[Opening Data section]

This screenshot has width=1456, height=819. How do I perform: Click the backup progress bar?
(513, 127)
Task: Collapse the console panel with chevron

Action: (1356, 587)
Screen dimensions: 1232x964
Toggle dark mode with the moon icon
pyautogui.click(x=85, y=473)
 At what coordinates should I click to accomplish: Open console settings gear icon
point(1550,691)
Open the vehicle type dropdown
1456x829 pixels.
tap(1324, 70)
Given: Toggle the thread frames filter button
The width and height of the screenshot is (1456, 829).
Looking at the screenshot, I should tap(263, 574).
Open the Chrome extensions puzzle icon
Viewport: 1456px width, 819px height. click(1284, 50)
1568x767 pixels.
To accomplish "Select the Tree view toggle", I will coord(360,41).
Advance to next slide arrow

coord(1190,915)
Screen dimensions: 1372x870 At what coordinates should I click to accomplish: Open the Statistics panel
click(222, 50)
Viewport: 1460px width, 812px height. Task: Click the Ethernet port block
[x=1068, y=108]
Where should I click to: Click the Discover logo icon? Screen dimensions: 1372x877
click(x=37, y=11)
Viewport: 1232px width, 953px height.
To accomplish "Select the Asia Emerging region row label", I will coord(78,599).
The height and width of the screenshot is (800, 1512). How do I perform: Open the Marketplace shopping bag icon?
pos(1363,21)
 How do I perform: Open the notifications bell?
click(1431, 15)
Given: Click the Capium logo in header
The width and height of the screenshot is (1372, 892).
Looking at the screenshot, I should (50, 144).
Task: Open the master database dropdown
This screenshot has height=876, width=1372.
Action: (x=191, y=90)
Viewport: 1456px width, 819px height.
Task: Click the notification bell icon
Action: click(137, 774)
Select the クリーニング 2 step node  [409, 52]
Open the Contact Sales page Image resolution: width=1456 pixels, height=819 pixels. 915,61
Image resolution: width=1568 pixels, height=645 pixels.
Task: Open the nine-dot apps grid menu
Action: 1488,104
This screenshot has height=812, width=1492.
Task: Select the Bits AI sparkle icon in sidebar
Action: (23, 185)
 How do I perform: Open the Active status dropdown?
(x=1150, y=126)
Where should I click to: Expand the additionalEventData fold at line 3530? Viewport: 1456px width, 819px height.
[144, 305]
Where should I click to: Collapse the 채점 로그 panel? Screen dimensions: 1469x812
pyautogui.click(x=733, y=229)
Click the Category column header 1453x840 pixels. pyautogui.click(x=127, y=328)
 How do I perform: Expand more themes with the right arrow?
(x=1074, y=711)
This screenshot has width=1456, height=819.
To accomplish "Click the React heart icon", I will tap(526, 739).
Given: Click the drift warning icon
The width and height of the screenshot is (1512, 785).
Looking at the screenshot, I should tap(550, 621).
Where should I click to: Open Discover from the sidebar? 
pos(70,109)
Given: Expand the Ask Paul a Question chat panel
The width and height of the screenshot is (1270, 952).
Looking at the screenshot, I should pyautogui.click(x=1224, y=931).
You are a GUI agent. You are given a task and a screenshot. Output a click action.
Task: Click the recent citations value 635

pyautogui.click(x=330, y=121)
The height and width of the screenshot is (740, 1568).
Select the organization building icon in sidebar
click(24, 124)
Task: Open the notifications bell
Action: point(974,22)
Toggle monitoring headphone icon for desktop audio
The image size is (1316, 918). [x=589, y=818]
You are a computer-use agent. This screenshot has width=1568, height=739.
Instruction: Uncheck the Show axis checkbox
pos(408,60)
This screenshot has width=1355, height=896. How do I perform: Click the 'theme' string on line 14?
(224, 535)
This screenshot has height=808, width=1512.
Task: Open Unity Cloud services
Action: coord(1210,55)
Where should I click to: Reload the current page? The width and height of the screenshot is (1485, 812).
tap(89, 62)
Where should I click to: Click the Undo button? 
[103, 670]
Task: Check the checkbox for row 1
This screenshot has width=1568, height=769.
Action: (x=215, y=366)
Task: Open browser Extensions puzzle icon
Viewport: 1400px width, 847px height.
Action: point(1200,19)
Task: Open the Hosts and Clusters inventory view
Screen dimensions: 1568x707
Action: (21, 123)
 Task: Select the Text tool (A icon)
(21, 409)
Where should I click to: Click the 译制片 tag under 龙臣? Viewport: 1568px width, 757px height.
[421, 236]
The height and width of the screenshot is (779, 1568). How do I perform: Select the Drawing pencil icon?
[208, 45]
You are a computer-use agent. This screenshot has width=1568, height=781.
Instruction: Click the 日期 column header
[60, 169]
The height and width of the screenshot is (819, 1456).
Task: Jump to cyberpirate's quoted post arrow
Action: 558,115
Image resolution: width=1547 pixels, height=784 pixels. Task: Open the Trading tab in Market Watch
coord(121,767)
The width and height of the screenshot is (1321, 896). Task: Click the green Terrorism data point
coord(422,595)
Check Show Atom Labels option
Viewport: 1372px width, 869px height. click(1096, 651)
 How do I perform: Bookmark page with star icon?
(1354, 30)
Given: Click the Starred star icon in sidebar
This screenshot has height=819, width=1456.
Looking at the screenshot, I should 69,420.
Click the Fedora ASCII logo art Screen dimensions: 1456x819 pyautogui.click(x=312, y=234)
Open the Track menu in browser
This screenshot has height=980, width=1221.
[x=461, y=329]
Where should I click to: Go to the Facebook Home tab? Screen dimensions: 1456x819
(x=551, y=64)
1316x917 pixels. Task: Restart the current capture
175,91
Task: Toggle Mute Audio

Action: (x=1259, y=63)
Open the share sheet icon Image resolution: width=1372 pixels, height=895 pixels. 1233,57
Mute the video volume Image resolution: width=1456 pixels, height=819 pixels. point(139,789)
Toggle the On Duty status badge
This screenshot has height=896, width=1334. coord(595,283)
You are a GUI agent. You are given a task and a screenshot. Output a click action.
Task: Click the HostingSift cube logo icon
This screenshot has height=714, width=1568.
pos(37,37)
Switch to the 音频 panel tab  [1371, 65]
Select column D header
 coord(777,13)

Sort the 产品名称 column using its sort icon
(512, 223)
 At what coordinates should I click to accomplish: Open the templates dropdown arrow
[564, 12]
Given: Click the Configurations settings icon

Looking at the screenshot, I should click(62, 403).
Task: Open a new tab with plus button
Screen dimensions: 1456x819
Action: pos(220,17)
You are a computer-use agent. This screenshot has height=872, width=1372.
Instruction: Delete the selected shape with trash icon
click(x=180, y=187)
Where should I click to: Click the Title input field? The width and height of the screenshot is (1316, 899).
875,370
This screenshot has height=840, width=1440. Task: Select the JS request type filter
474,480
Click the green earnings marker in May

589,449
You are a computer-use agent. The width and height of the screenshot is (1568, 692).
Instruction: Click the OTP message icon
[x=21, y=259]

[Closing Data section]

Restate all the material exactly, word for word.

▶ Exercise result:
This screenshot has width=1456, height=819. How do I perform: Click the backup progress bar?
(513, 127)
Task: Collapse the console panel with chevron

Action: (1356, 587)
Screen dimensions: 1232x964
Toggle dark mode with the moon icon
pyautogui.click(x=85, y=473)
 At what coordinates should I click to accomplish: Open console settings gear icon
point(1550,691)
Open the vehicle type dropdown
1456x829 pixels.
tap(1324, 70)
Given: Toggle the thread frames filter button
The width and height of the screenshot is (1456, 829).
Looking at the screenshot, I should tap(263, 574).
Open the Chrome extensions puzzle icon
Viewport: 1456px width, 819px height. click(1284, 50)
1568x767 pixels.
To accomplish "Select the Tree view toggle", I will coord(360,41).
Advance to next slide arrow

coord(1190,915)
Screen dimensions: 1372x870 At what coordinates should I click to accomplish: Open the Statistics panel
click(222, 50)
Viewport: 1460px width, 812px height. Task: Click the Ethernet port block
[x=1068, y=108]
Where should I click to: Click the Discover logo icon? Screen dimensions: 1372x877
click(x=37, y=11)
Viewport: 1232px width, 953px height.
To accomplish "Select the Asia Emerging region row label", I will coord(78,599).
The height and width of the screenshot is (800, 1512). How do I perform: Open the Marketplace shopping bag icon?
pos(1363,21)
 How do I perform: Open the notifications bell?
click(1431, 15)
Given: Click the Capium logo in header
The width and height of the screenshot is (1372, 892).
Looking at the screenshot, I should (50, 144).
Task: Open the master database dropdown
This screenshot has height=876, width=1372.
Action: (x=191, y=90)
Viewport: 1456px width, 819px height.
Task: Click the notification bell icon
Action: click(137, 774)
Select the クリーニング 2 step node  [409, 52]
Open the Contact Sales page Image resolution: width=1456 pixels, height=819 pixels. 915,61
Image resolution: width=1568 pixels, height=645 pixels.
Task: Open the nine-dot apps grid menu
Action: 1488,104
This screenshot has height=812, width=1492.
Task: Select the Bits AI sparkle icon in sidebar
Action: (23, 185)
 How do I perform: Open the Active status dropdown?
(x=1150, y=126)
Where should I click to: Expand the additionalEventData fold at line 3530? Viewport: 1456px width, 819px height.
[144, 305]
Where should I click to: Collapse the 채점 로그 panel? Screen dimensions: 1469x812
pyautogui.click(x=733, y=229)
Click the Category column header 1453x840 pixels. pyautogui.click(x=127, y=328)
 How do I perform: Expand more themes with the right arrow?
(x=1074, y=711)
This screenshot has width=1456, height=819.
To accomplish "Click the React heart icon", I will tap(526, 739).
Given: Click the drift warning icon
The width and height of the screenshot is (1512, 785).
Looking at the screenshot, I should tap(550, 621).
Where should I click to: Open Discover from the sidebar? 
pos(70,109)
Given: Expand the Ask Paul a Question chat panel
The width and height of the screenshot is (1270, 952).
Looking at the screenshot, I should pyautogui.click(x=1224, y=931).
You are a GUI agent. You are given a task and a screenshot. Output a click action.
Task: Click the recent citations value 635

pyautogui.click(x=330, y=121)
The height and width of the screenshot is (740, 1568).
Select the organization building icon in sidebar
click(24, 124)
Task: Open the notifications bell
Action: point(974,22)
Toggle monitoring headphone icon for desktop audio
The image size is (1316, 918). [x=589, y=818]
You are a computer-use agent. This screenshot has width=1568, height=739.
Instruction: Uncheck the Show axis checkbox
pos(408,60)
This screenshot has width=1355, height=896. How do I perform: Click the 'theme' string on line 14?
(224, 535)
This screenshot has height=808, width=1512.
Task: Open Unity Cloud services
Action: coord(1210,55)
Where should I click to: Reload the current page? The width and height of the screenshot is (1485, 812).
tap(89, 62)
Where should I click to: Click the Undo button? 
[103, 670]
Task: Check the checkbox for row 1
This screenshot has width=1568, height=769.
Action: (x=215, y=366)
Task: Open browser Extensions puzzle icon
Viewport: 1400px width, 847px height.
Action: point(1200,19)
Task: Open the Hosts and Clusters inventory view
Screen dimensions: 1568x707
Action: (21, 123)
 Task: Select the Text tool (A icon)
(21, 409)
Where should I click to: Click the 译制片 tag under 龙臣? Viewport: 1568px width, 757px height.
[421, 236]
The height and width of the screenshot is (779, 1568). How do I perform: Select the Drawing pencil icon?
[208, 45]
You are a computer-use agent. This screenshot has width=1568, height=781.
Instruction: Click the 日期 column header
[60, 169]
The height and width of the screenshot is (819, 1456).
Task: Jump to cyberpirate's quoted post arrow
Action: 558,115
Image resolution: width=1547 pixels, height=784 pixels. Task: Open the Trading tab in Market Watch
coord(121,767)
The width and height of the screenshot is (1321, 896). Task: Click the green Terrorism data point
coord(422,595)
Check Show Atom Labels option
Viewport: 1372px width, 869px height. click(1096, 651)
 How do I perform: Bookmark page with star icon?
(1354, 30)
Given: Click the Starred star icon in sidebar
This screenshot has height=819, width=1456.
Looking at the screenshot, I should 69,420.
Click the Fedora ASCII logo art Screen dimensions: 1456x819 pyautogui.click(x=312, y=234)
Open the Track menu in browser
This screenshot has height=980, width=1221.
[x=461, y=329]
Where should I click to: Go to the Facebook Home tab? Screen dimensions: 1456x819
(x=551, y=64)
1316x917 pixels. Task: Restart the current capture
175,91
Task: Toggle Mute Audio

Action: (x=1259, y=63)
Open the share sheet icon Image resolution: width=1372 pixels, height=895 pixels. 1233,57
Mute the video volume Image resolution: width=1456 pixels, height=819 pixels. point(139,789)
Toggle the On Duty status badge
This screenshot has height=896, width=1334. coord(595,283)
You are a GUI agent. You are given a task and a screenshot. Output a click action.
Task: Click the HostingSift cube logo icon
This screenshot has height=714, width=1568.
pos(37,37)
Switch to the 音频 panel tab  [1371, 65]
Select column D header
 coord(777,13)

Sort the 产品名称 column using its sort icon
(512, 223)
 At what coordinates should I click to accomplish: Open the templates dropdown arrow
[564, 12]
Given: Click the Configurations settings icon

Looking at the screenshot, I should click(62, 403).
Task: Open a new tab with plus button
Screen dimensions: 1456x819
Action: pos(220,17)
You are a computer-use agent. This screenshot has height=872, width=1372.
Instruction: Delete the selected shape with trash icon
click(x=180, y=187)
Where should I click to: Click the Title input field? The width and height of the screenshot is (1316, 899).
875,370
This screenshot has height=840, width=1440. Task: Select the JS request type filter
474,480
Click the green earnings marker in May

589,449
You are a computer-use agent. The width and height of the screenshot is (1568, 692).
Instruction: Click the OTP message icon
[x=21, y=259]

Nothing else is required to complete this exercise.